Così ragionava e scriveva allo stesso tempo, Frida Kahlo, l’artista messicana che dipingeva con il cuore, spennellando su tele spezzoni di animo, quell’animo turbato da un’esistenza infelice,  accentuata ancor di più  dall’angoscia e dal dolore, causato da due gravissimi incidenti nella sua vita, come lei stessa osava dire: il primo fu quando un tram la travolse e il secondo, ancor più forte,  fu l’incontro con Diego, con il quale ebbe un rapporto tormentato e conflittuale, seppur si amavano fin dentro alle ossa.

Lei, era molto preoccupata per la sua pittura e voleva trasformarla in qualcosa di utile per il movimento rivoluzionario comunista  che andava ben oltre quello che dipinse per anni,  ovvero l’espressione onesta di se stessa, o meglio di un cuore nobile e buono, che ne ha dovute affrontare di battaglie e che lottò con tutte le sue energie affinché potesse contribuire a “ fare la rivoluzione”: la  vera e sola ragione che le bastava per vivere;  e aveva piedi, che non poteva usare, ma che andavano oltre tutto: portandola ad immaginare verso l’infinito e oltre.

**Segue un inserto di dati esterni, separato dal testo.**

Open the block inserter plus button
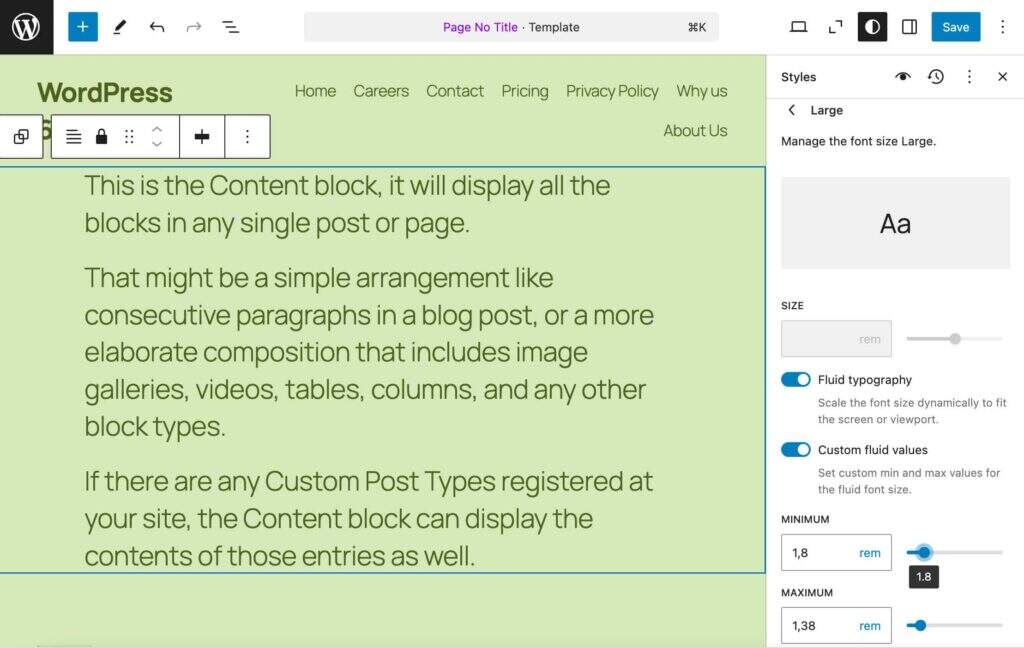This screenshot has width=1024, height=648. [83, 27]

La pittrice messicana di fama internazionale ha emozionato il mondo, fino ad arrivare in Italia con i suoi dipinti, i suoi ritratti e gli autoritratti. A tal proposito, è nota la mostra in suo onore inaugurata il 19 novembre dello scorso anno che si può visitare fino al 31 marzo del 2017 presso  il Palazzo Albergati in via Saragozza numero 28, sito in Bologna . Alla medesima mostra e grazie alla Collezione Gelman si possono ammirare le minuzie dell’artista,  tra cui pagine di diari, fotografie, litografie, collage ed anche gioielli dell’arte messicana di quei tempi. Una testimonianza, a dir poco, ricca  e vasta, questa, del periodo d’oro dell’arte messicana, e cioè quella che va dagli anni venti fino ad arrivare all’apice degli anni quaranta.

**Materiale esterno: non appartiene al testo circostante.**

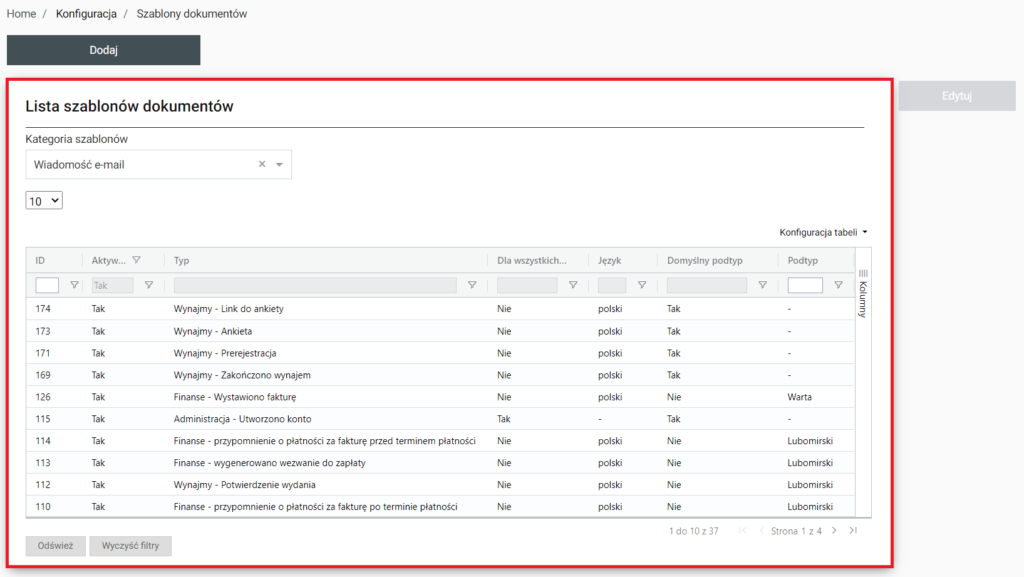Click the ID filter input field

Un inno alla vita, il suo, che rallegra il cuore e che conduce tutti verso la sua stessa linea di pensiero, in quanto, come lei stessa affermava, “ la vita scorre e apre sentieri che non si percorrono invano. Ma nessuno può trattenersi, liberamente a giocare su quel sentiero, perché ritarda o devia il viaggio atomico e generale”. Quel viaggio, che lei percorse con tanta forza d’animo e umiltà. La stessa,che dovremmo conoscere tutti, per essere grandi.